Work to be completed: In the text about The Sato Project below, identify the Puerto Rican municipality that the group focuses on.

Supplied text:
Natural disasters are incredibly stressful events that require immediate action to survive. People often leave their belongings, their house, and sometimes even their pets behind in order to seek a safe haven. Once their guardians leave, dogs and cats have no other choice but to try to survive themselves. Sometimes that means escaping their home and trying to find help from humans elsewhere. Other times it’s staying in the house and trying to find a safe spot to wait until their family comes back. And every once in a while, they have to simply wait and hope that a kind people will come and save them.
For many of the animals who were left behind in the wake of Hurricane Maria, that kind savior is rescue group, The Sato Project.
The Sato Project, a non-profit dedicated to rescuing abused and abandoned dogs from Puerto Rico, focuses on the municipality of Yabucoa, on the southeastern coast of the island, sadly rated the poorest of all 78 Puerto Rican municipalities.
The Sato Project primary rescue operations are on Dead Dog Beach, which is exactly how it sounds. Dead Dog Beach is a dumping group for unwanted dogs, with no fresh water or food provided. The Sato Project goes to Dead Dog Beach every day to provide medication, food, water, and love to the stray dogs, as well as perform a head count. The Sato Project also focuses on emergency veterinary care, as well as spay and neuter to help prevent the pet overpopulation crisis from worsening.
Most recently, The Sato Project has been working tirelessly to rescue the dogs caught in Hurricane Maria‘s wrath. The group has been on the ground providing critical supplies and evacuating dogs to the United States and into safety.
Out of the Storm and On to a New Life
The Sato Project recently transported 60 dogs, including dogs rescued prior to Maria, as well as dogs rescued during and after Hurricane Irma. The Sato Project reports that there as only one small back of three resident stray dogs at Dead Dog Beach at the time of Hurricane Maria, but despite the brave efforts of the rescue team, the dogs were unable to be captured. The Sato Project has continued to look for the trio, but they sadly believe they have perished.
One of the most recent rescue flights included a heavily pregnant dog, along with another small dog. The Sato Project coordinated foster homes within their network for most of the dogs. Animal Haven, a NYC-based non-profit animal shelter, took about 17 puppies and the pregnant mama dog as well since they are more equipped to care for a dog about to give birth, as well as her newborn puppies.
The Sato Project and Animal Haven have had a worthy partnership since September 2014, when the first Sato Project dogs arrived at Animal Haven from a rescue mission. Founded in 1967, Animal Haven operates a shelter in Manhatten, and with the partnership with The Sato Project, dogs have the chance of being seen by potential adopters.
Gromit, pictured above, was taken in by Jennifer Lopez’s makeup artist, Kate Best.
Medical treatment for each of the dogs averages $1,000 per dog. If the dog requires longer treatment, the cost could skyrocket into the several thousand. From there, The Sato Project also has to pay for their flight, which averages out to $250 per dog.

Data excerpts:
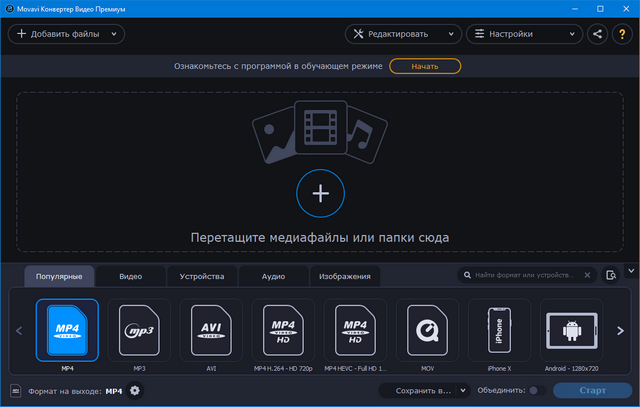Viewport: 640px width, 407px height.
Task: Open output format settings gear
Action: coord(135,390)
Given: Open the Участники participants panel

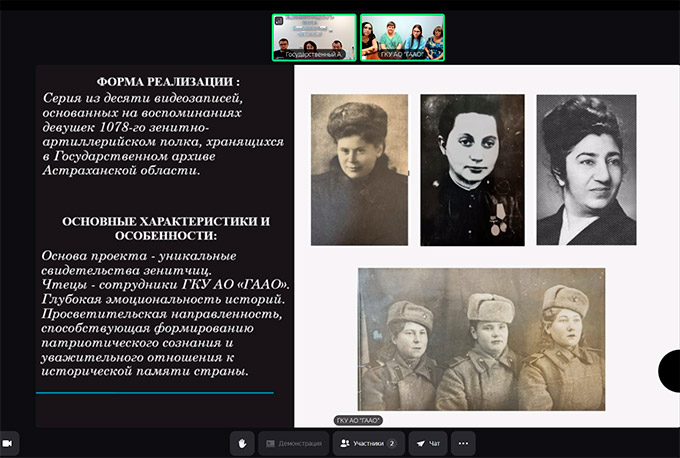Looking at the screenshot, I should 368,443.
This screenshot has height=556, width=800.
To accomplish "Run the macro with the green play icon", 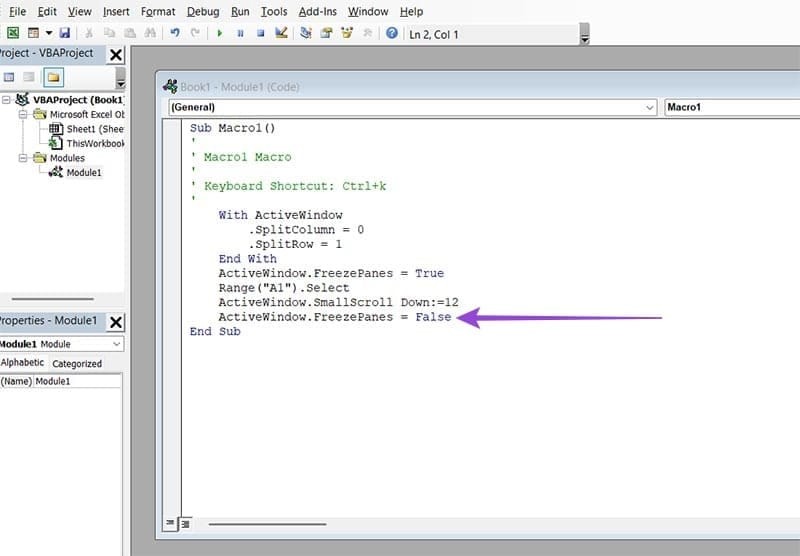I will [x=220, y=33].
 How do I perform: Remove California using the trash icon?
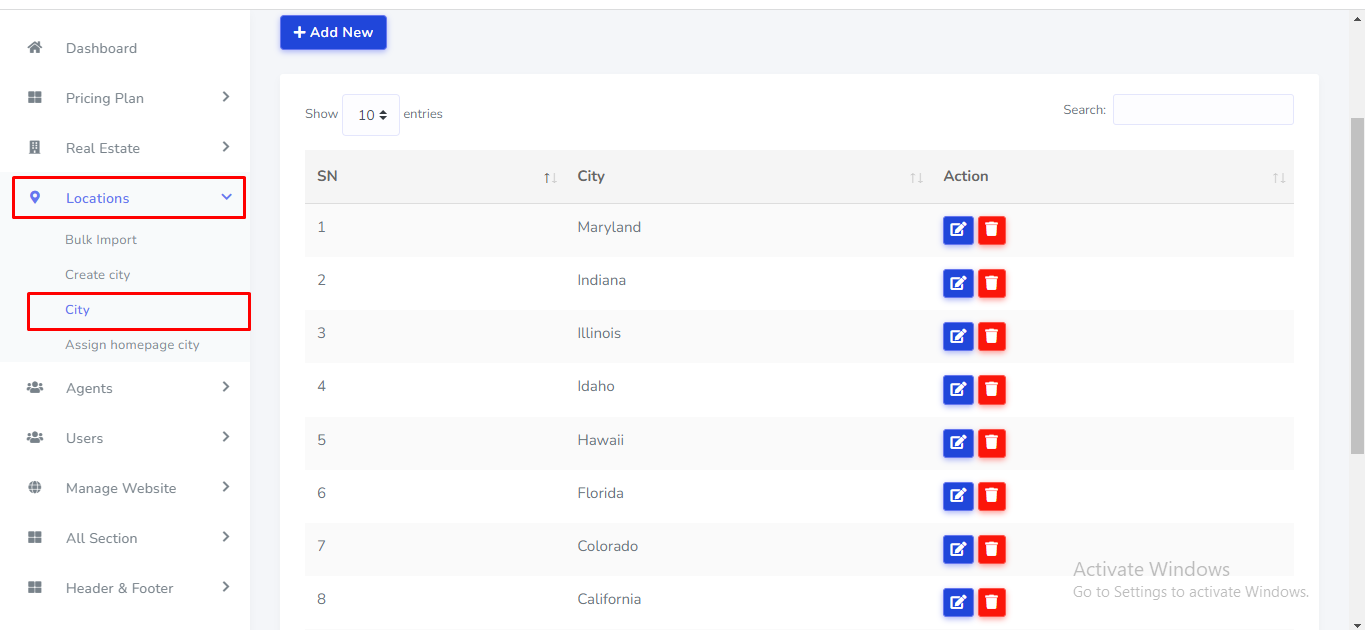click(991, 601)
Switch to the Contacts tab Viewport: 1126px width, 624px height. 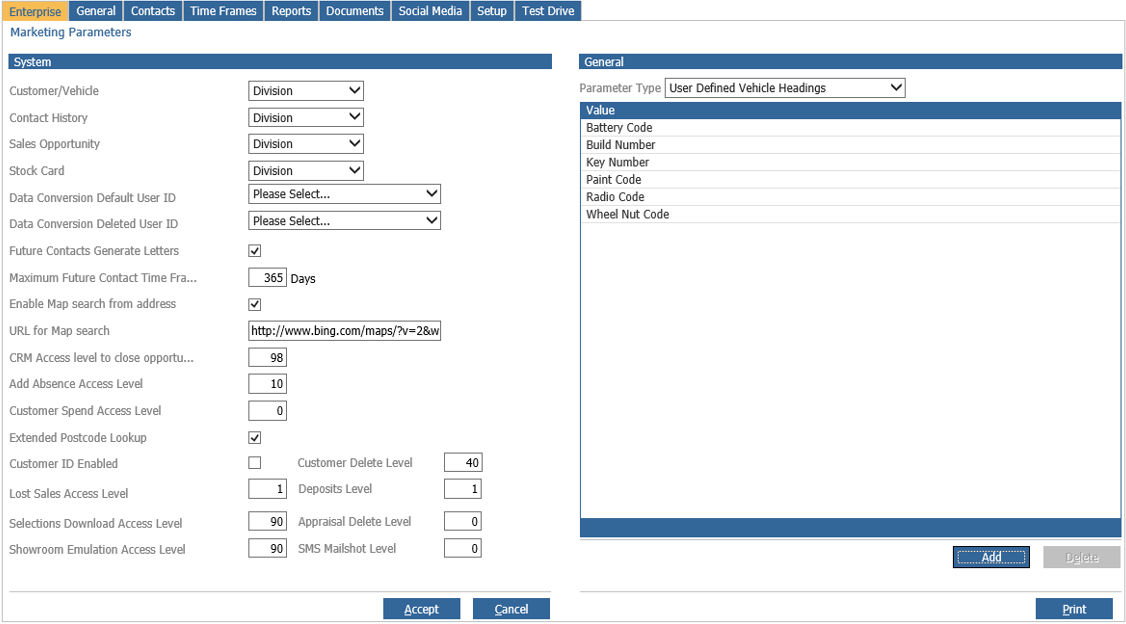[153, 11]
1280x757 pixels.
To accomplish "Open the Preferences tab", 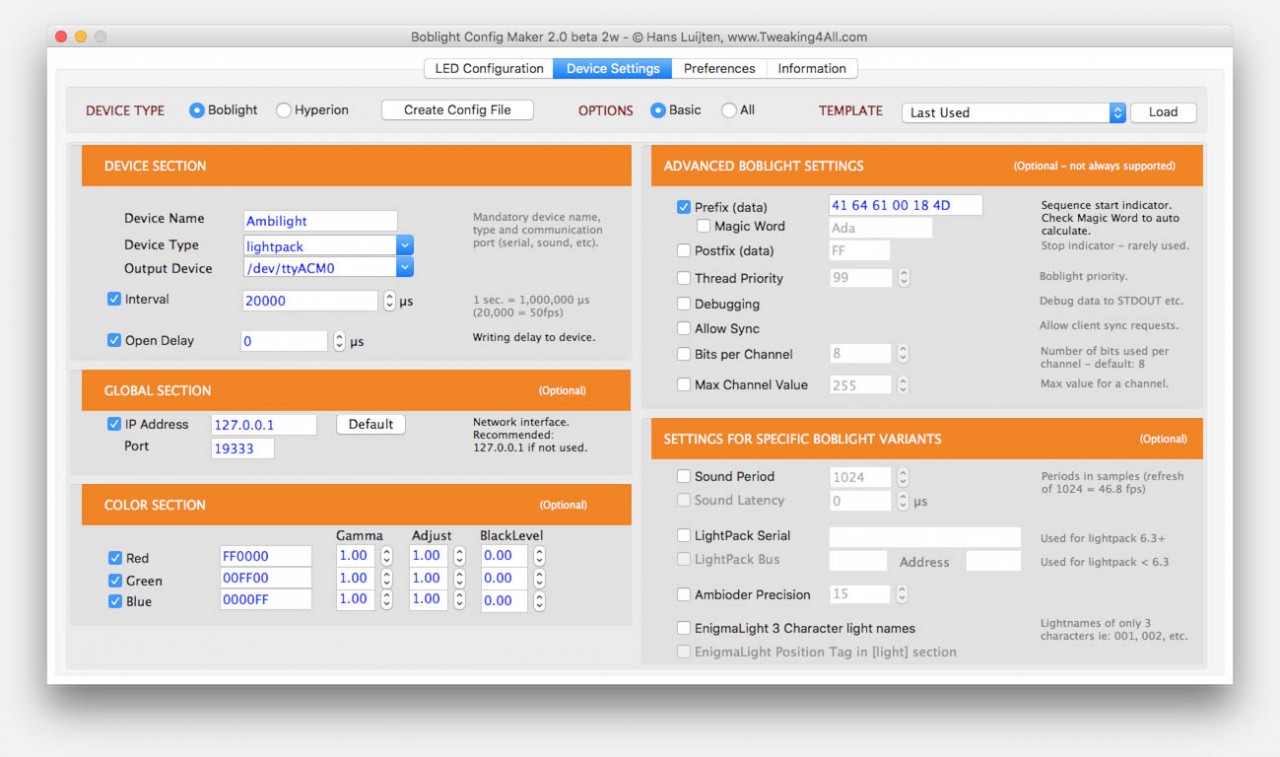I will point(719,68).
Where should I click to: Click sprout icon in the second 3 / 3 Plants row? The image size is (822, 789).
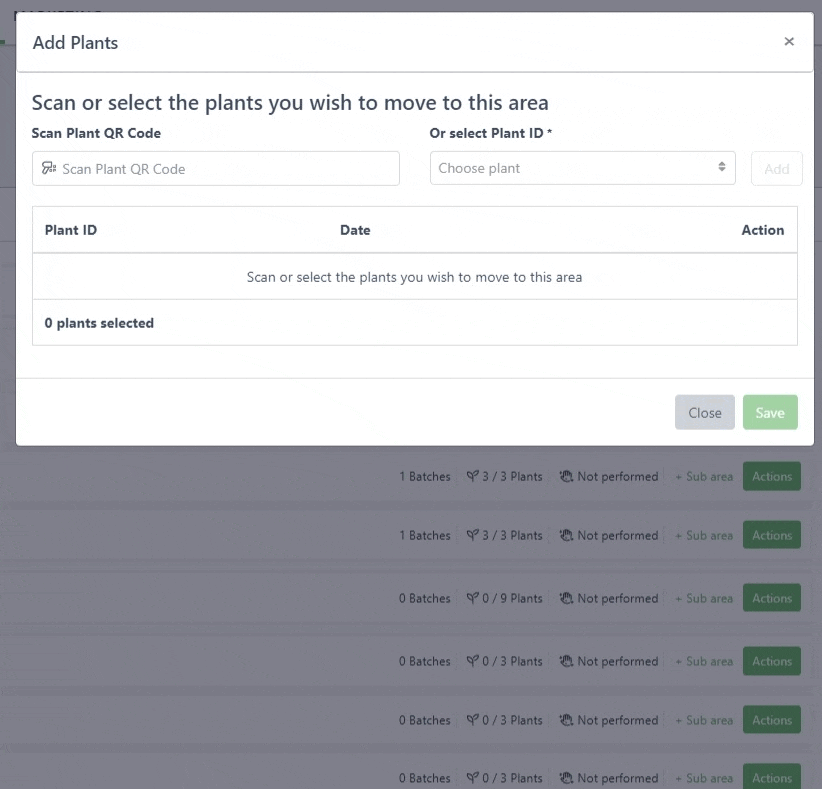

Result of the task: Yabucoa, on the southeastern coast of Puerto Rico.